● Passage given
- First season: 1918; 108 years ago
- Athletic director: Erika Wallace
- Head coach: Terrence Isaac 1st season, 0–0 (–)
- Location: Detroit, Michigan
- Stadium: Tom Adams Field (capacity: 6,000)
- NCAA division: Division II
- Conference: GLIAC
- Colors: Green and gold
- All-time record: 473–583–33 (.449)

College Football Playoff appearances
- NCAA Div. II: 1 (2011)

Conference championships
- GLIAC: 1 (1975)PAC: 2 (1956, 1964)
- Consensus All-Americans: 60
- Fight song: WSU Victory Song
- Marching band: Wayne State Warrior Band
- Rivals: Grand Valley State, Saginaw Valley State
- Former nicknames: Tartars (1927–1999)

● Material
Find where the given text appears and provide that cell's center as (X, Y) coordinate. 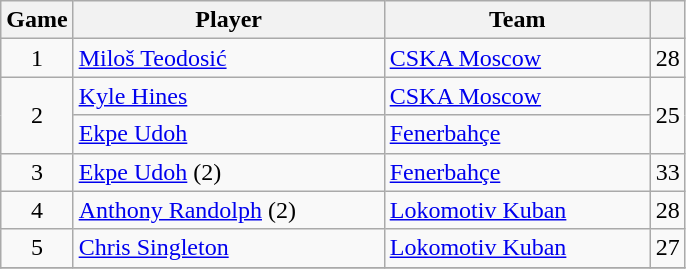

● Instruction
Copy the football fact list above word for word, from "Conference championships" to "nicknames: Tartars (1927–1999)".

● Final result
Conference championships
- GLIAC: 1 (1975)PAC: 2 (1956, 1964)
- Consensus All-Americans: 60
- Fight song: WSU Victory Song
- Marching band: Wayne State Warrior Band
- Rivals: Grand Valley State, Saginaw Valley State
- Former nicknames: Tartars (1927–1999)